Earlier this week I received a call from one of the producers. They were planning an item in response to a new campaign initiated by the Scottish Government clamping down on the illicit trade in counterfeit goods. Looking for guests to speak to the issue, he asked me for my thoughts – whether I thought it was right or wrong for people to knowingly buy counterfeit goods – clothes, perfume, mens and womens accessories, etc – this on the basis that according to the police and the government people who do so are essentially funding criminal gangs that also deal in drugs, people trafficking, and are involved in more serious criminal activities.

I detected surprise when I told him that the issue came down to well off middle class people pointing the finger at poor working class people and telling them how bad they are. As for the argument about propping up organised crime, which deals in human misery, I told him there was no moral difference between that and buying an item from a high street retailer produced by workers kept in conditions of near slavery throughout the Global South.
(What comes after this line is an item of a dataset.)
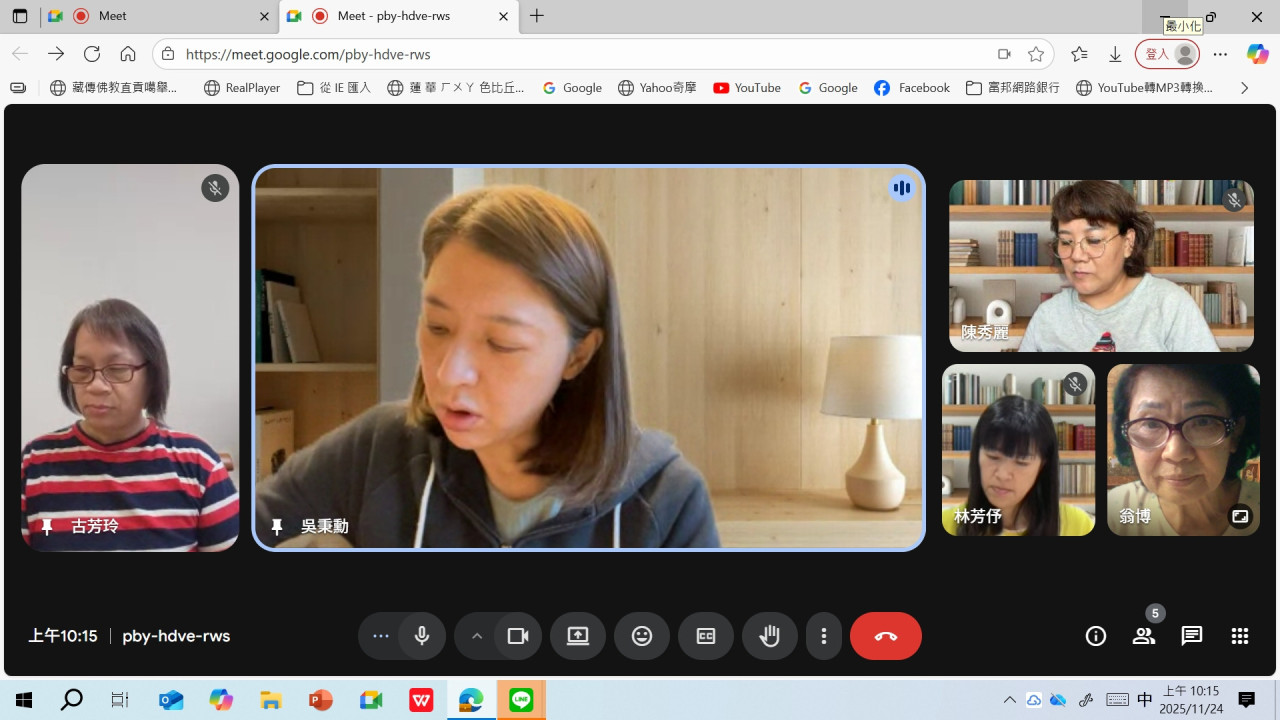Open the three-dot more options menu

(824, 636)
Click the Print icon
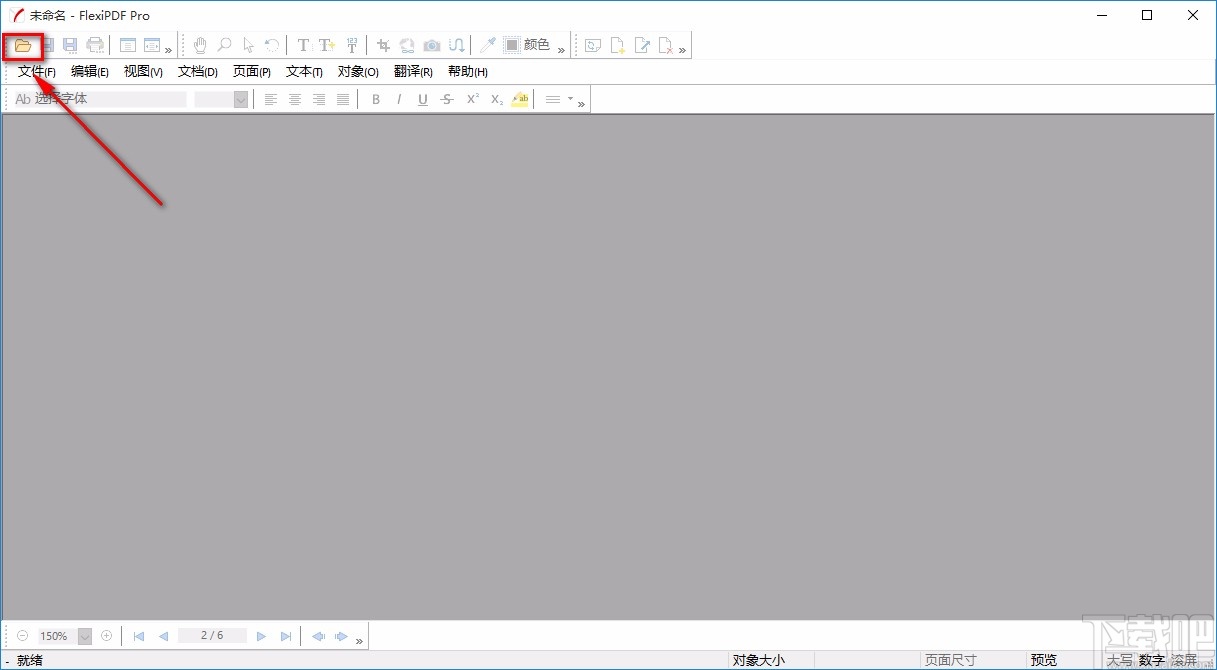The image size is (1217, 670). 95,45
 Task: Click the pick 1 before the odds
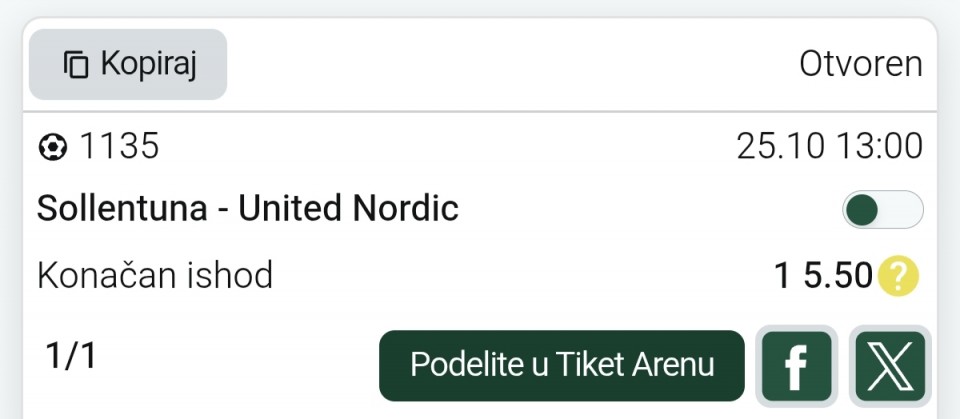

Further, if we don’t want people buying counterfeit goods we need to make sure they have enough money to buy the real stuff. Why should poor people be locked out of society and its norms? In the West we have been conditioned to believe that we are what we buy, signifying our value and status.

Poverty doesn’t just have a material impact on those who suffer it, it has a psychological impact, crushing the spirit. Counterfeit designer goods allow those without to enjoy the feeling of belonging, to being part of the mainstream, which is vital to a person’s sense of self esteem, however false.

In the end, the producers decided not to have me on the show to discuss this particular item.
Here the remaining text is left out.